MUSCAT: Japanese Prime Minister Shinzo Abe met Oman’s new sultan yesterday on his last leg of a Gulf tour amid regional tensions after the US killing of a top Iranian general. Abe and Haitham bin Tareq, who took office last week following the death of long-serving Sultan Qaboos, agreed to cooperate for regional stability and to develop their bilateral relations, said a Japanese foreign ministry statement.
Abe also offered his condolences for the death of Sultan Qaboos, who died Friday aged 79. Under Qaboos, Muscat acted as a regional and international go-between, including during a discreet dialogue between Tehran and Washington that led to a 2015 deal over Iran’s nuclear program. US President Donald Trump unilaterally withdrew from the accord in 2018, reimposing sanctions and a campaign of “maximum pressure” against Tehran. Abe’s Gulf trip had initially been thrown into doubt after the US drones killed the head of Iran’s Quds Force, Qasem Soleimani.
Iran responded by launching a barrage of missiles at bases hosting American troops in Iraq. But the Japanese premier’s five-day tour went ahead, including talks with top officials in Saudi Arabia and the United Arab Emirates. Abe has warned that military confrontation with Iran will impact global peace and stability. His comments came at the start of a five-day Gulf tour that had been thrown into doubt after Tehran responded to the attack on Qasem Soleimani by launching a barrage of missiles at bases hosting American troops in Iraq, prompting fears of all-out war.

☆ ☆ ☆

STATED EXERCISE A: Give the article on Shinzo Abe's meeting with Oman's new sultan again, word for word.

Entries on where items appear
☆ ☆ ☆

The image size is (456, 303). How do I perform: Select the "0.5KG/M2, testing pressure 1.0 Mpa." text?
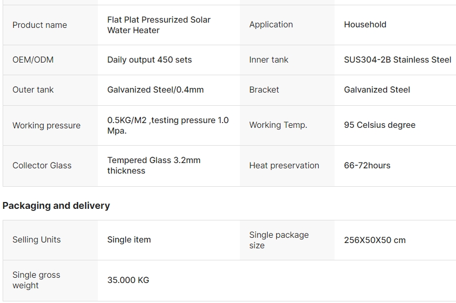pos(167,126)
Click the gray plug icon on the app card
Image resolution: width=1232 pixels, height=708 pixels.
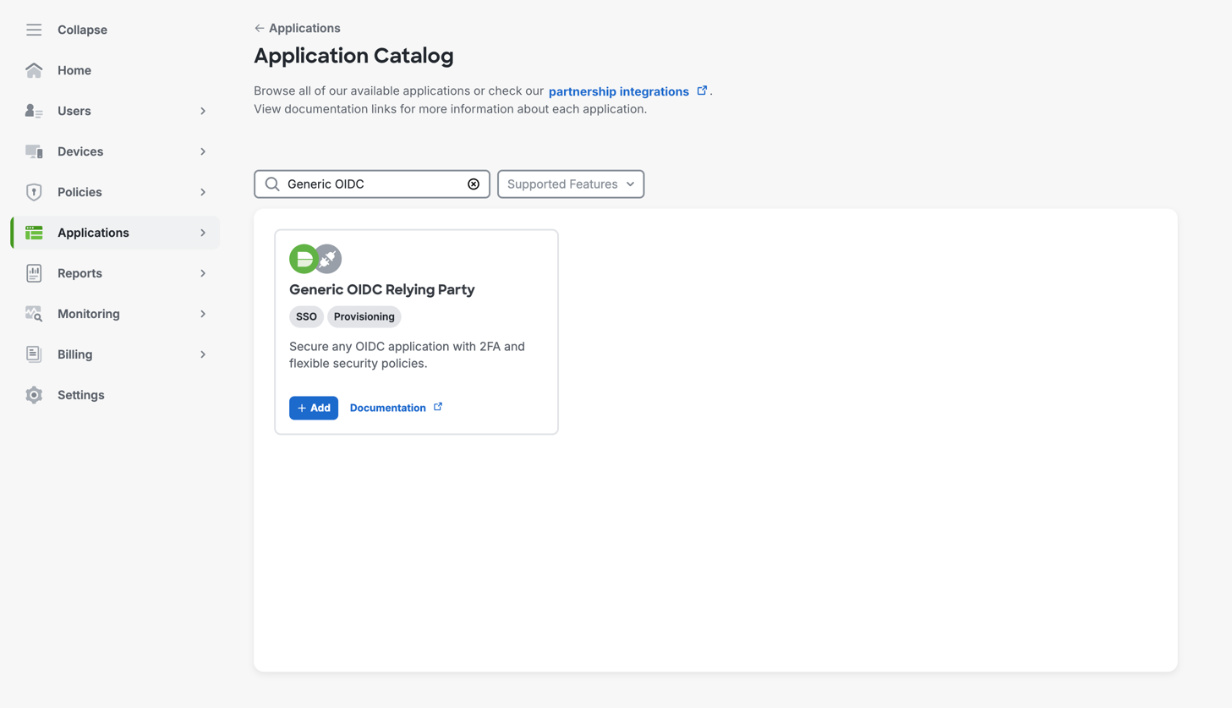327,258
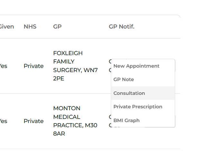Click the NHS column header
The width and height of the screenshot is (197, 158).
pos(30,27)
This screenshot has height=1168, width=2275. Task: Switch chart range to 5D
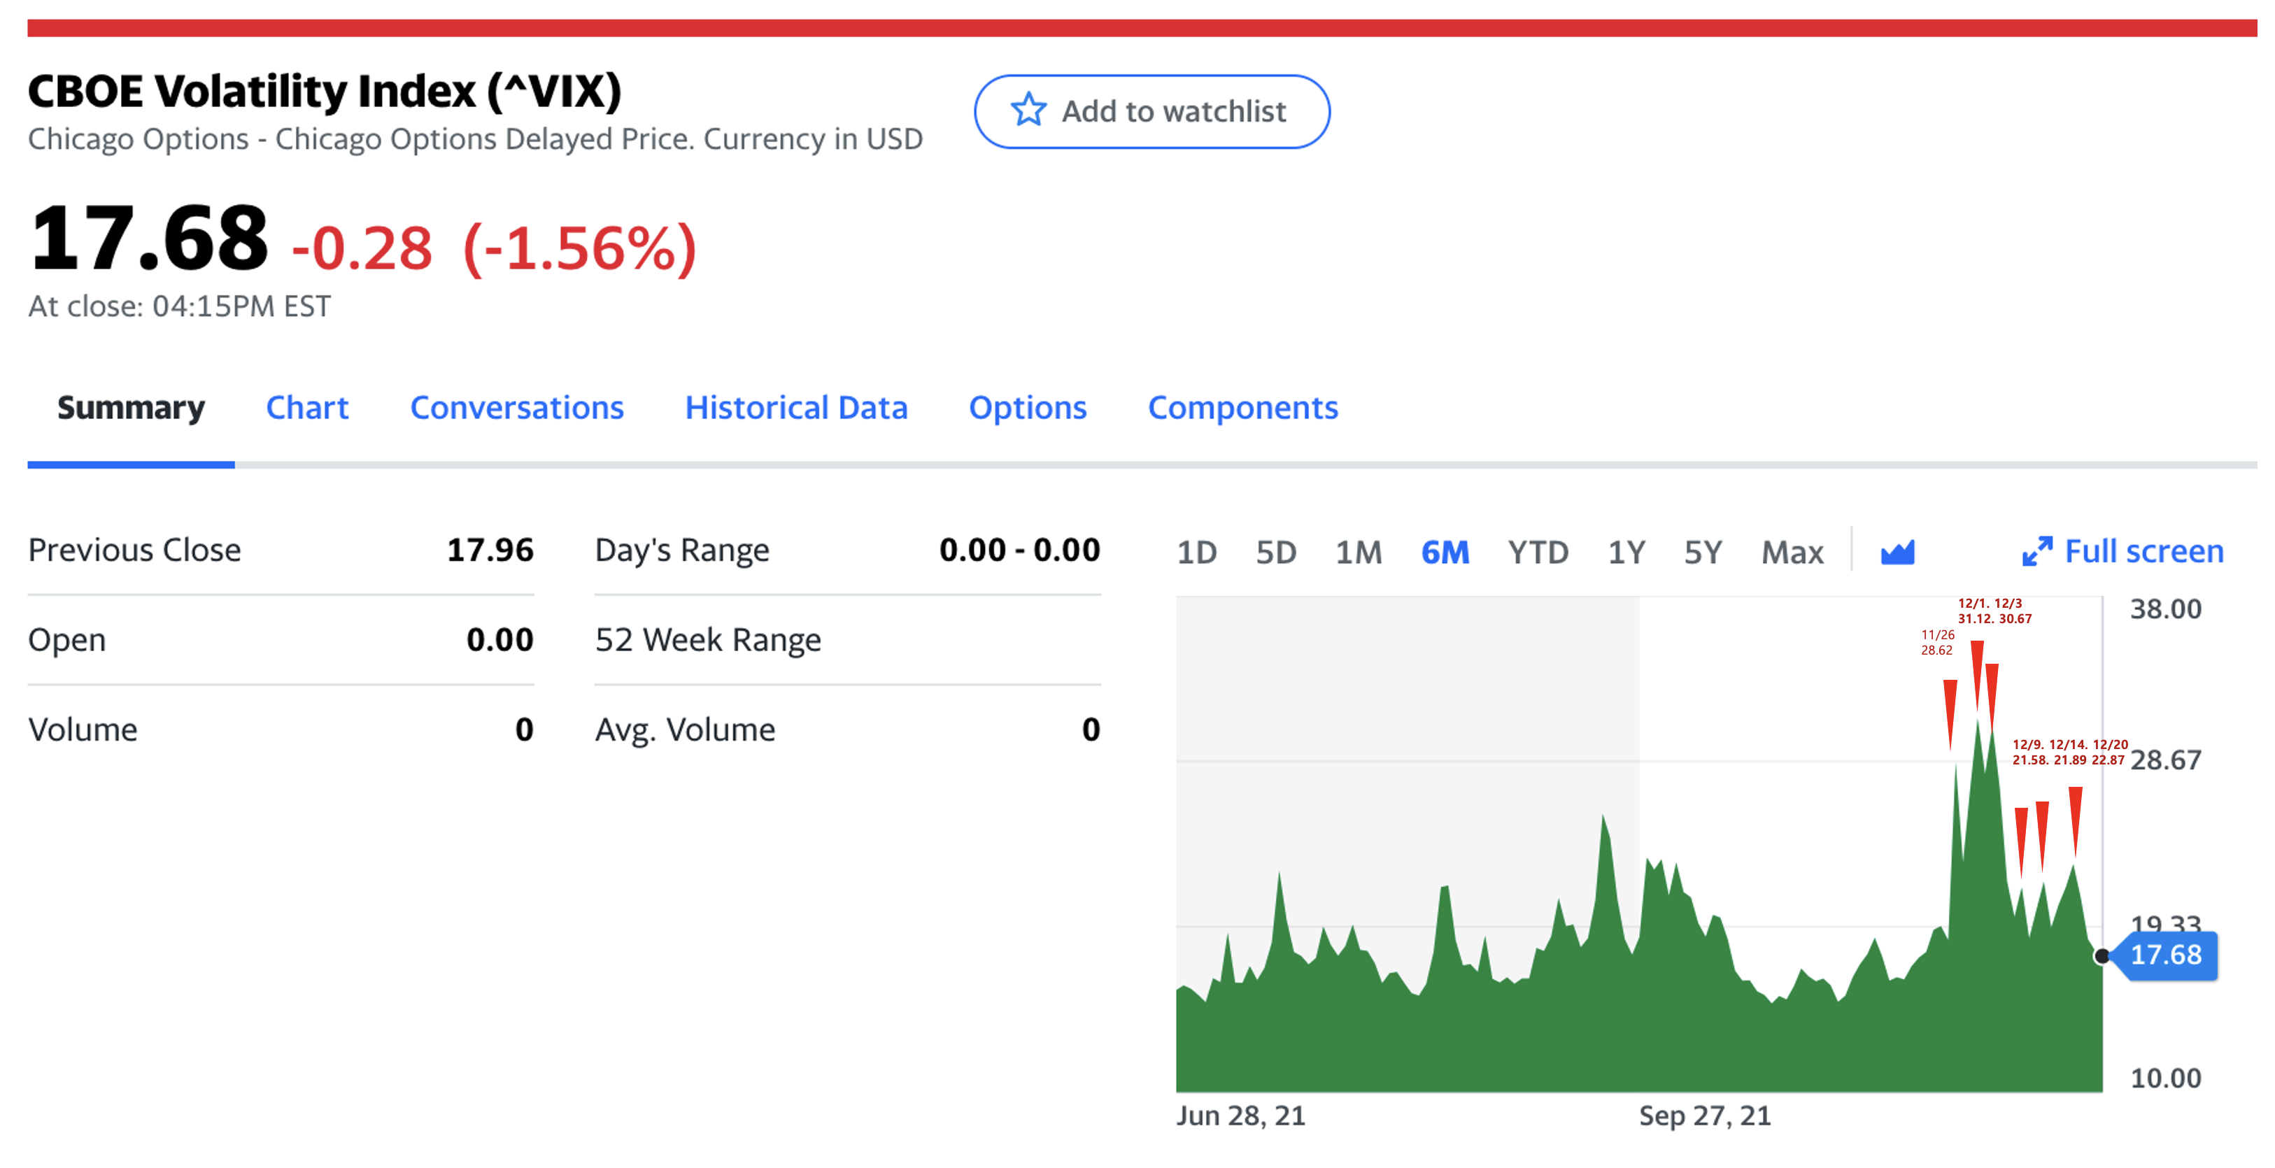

☆ ☆ ☆

STATED EXERCISE B: Transcribe the stretch of the entries from the line containing "Click the gray plug icon on the app card" through the end of the entries, exactly as they stand. Leave the pictures out.

TASK RESULT A:
MUSCAT: Japanese Prime Minister Shinzo Abe met Oman’s new sultan yesterday on his last leg of a Gulf tour amid regional tensions after the US killing of a top Iranian general. Abe and Haitham bin Tareq, who took office last week following the death of long-serving Sultan Qaboos, agreed to cooperate for regional stability and to develop their bilateral relations, said a Japanese foreign ministry statement.
Abe also offered his condolences for the death of Sultan Qaboos, who died Friday aged 79. Under Qaboos, Muscat acted as a regional and international go-between, including during a discreet dialogue between Tehran and Washington that led to a 2015 deal over Iran’s nuclear program. US President Donald Trump unilaterally withdrew from the accord in 2018, reimposing sanctions and a campaign of “maximum pressure” against Tehran. Abe’s Gulf trip had initially been thrown into doubt after the US drones killed the head of Iran’s Quds Force, Qasem Soleimani.
Iran responded by launching a barrage of missiles at bases hosting American troops in Iraq. But the Japanese premier’s five-day tour went ahead, including talks with top officials in Saudi Arabia and the United Arab Emirates. Abe has warned that military confrontation with Iran will impact global peace and stability. His comments came at the start of a five-day Gulf tour that had been thrown into doubt after Tehran responded to the attack on Qasem Soleimani by launching a barrage of missiles at bases hosting American troops in Iraq, prompting fears of all-out war.

TASK RESULT B:
Click the gray plug icon on the app card
Image resolution: width=1232 pixels, height=708 pixels.
327,258
Click the NHS column header
The width and height of the screenshot is (197, 158).
pos(30,27)
This screenshot has height=1168, width=2275. Task: Switch chart range to 5D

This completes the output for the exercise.